Eu despertei no exato momento em que ela olharia pra trás e veria seu rosto. Clichê. Clássico de todo sonho. Nada de momentos épicos como enfrentar a própria morte. Sempre se acorda no exato momento que se morre. Nunca saberei se é algo bom ou não. Parti para o bar. Havia uma fila boa lá fora. Chris me viu entrando e parecia agradecer a Deus por isso. Ele não estava em um bom dia. Fui para de trás do balcão e comecei a trabalhar. Depois de muito tempo com um bar aberto, você começa a fazer algumas amizades. Muito pelo interesse de manter clientes, e da parte deles, quem sabe, ganhar uma rodada de graça. O bar estava quase lotado. Convoquei a banda para tocar. Eles estavam animados, não era uma grande banda, se chamavam “Brazilian English”. Não era nome de banda que faria sucesso, mas estavam empolgados e isso que realmente importava pra mim. Eles prometeram um show de uma hora e meia, tinha que ser algo bom. Durante essa uma hora e meia, eu investi em beber, já que o gerente noturno havia chegado e podia me aliviar um pouco. A banda era boa, tocava algumas músicas do The Strokes, Beatles, Arctic Monkeys e algumas de autoria da própria banda. Brazilians English. Que era o ponto fraco do show. Quando o show alcançou seus quarenta, cinqüenta minutos eles investiram em algumas músicas mais calmas. “Champagne Supernova” do Oasis e então me chamaram.
− Nosso querido amigo Thomas nos prometeu uma canção.

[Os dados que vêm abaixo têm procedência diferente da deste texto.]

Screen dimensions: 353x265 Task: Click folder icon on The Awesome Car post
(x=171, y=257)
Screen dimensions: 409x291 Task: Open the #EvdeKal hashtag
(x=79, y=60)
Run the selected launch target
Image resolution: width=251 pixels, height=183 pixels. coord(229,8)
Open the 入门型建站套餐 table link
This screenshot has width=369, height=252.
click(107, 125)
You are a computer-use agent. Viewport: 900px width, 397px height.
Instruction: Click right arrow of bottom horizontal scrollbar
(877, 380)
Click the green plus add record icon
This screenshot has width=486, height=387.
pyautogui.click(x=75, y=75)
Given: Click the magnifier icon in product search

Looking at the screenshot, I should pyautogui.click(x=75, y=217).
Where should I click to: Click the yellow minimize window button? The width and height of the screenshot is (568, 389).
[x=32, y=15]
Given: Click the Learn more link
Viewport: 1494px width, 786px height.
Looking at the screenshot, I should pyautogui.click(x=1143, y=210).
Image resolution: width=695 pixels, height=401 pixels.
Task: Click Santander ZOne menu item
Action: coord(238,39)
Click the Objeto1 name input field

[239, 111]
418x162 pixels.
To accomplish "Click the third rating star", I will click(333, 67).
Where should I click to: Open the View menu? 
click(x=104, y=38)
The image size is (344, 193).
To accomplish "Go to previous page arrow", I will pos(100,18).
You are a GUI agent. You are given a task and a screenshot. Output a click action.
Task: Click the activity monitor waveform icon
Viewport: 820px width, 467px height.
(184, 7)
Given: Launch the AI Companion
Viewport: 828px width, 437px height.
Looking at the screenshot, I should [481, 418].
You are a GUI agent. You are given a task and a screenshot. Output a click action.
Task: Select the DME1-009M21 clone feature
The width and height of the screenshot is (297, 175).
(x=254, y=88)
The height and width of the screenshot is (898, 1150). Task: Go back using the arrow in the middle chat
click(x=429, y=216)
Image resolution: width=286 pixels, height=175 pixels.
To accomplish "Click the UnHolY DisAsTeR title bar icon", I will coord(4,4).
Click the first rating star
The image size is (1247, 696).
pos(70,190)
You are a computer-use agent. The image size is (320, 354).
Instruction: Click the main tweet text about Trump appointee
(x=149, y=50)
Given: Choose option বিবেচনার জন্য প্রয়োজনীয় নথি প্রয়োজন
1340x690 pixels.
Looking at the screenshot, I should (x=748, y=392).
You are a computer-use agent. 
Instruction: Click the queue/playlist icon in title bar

Por favor, suba ao palco.
                Podia ouvir os gritos, as pessoas não esperavam tanto quanto eu, mas eu subi.
− Queria agradecer a todos que vieram, aos meninos do Brazilians English, depois vamos conversar sobre esse nome... Enfim vamos tentar algo por aqui.
Pedi para que tocassem Yellow, do Coldplay. Por sorte ou azar, eles sabiam.
                Comecei a cantar, era um total desastre, estava bêbado, com uma voz rouca. Alguns aplaudiam, alguns sorriam e meus olhos se mantinham fechados e me sentia um cantor naquele momento.  O mundo era meu, o palco era meu. Eu estava feliz. Então os sons sumiram, eu só ouvia o violão, os acordes abafando todo o redor, não sei exatamente se eu parei de cantar ou não podia me ouvir. Então abri os olhos e ela estava lá. Loira, baixinha, com sua blusa branca e calça jeans. Ela cantava a música com o sorriso reservado aos cantos da boca. Eu larguei o microfone, comecei a abandonar o palco e fui me aproximando, ela mantia os olhos ligados aos meus e cantava a música. Quando estava a um metro dela, ela olhou para trás. Quando olhei, Ana estava ali parada exatamente onde eu estava nos meus sonhos. E então, ela olhou para mim de volta.
− Olá, eu sou o Thomas. E eu acho que você percebeu que  não sou cantor.
− Eu sou a Marcelle, uma “quase grande fã”.
− Você é um sonho.
                Eu a beijei e agradeci aos céus por ter arrumado o meu apartamento.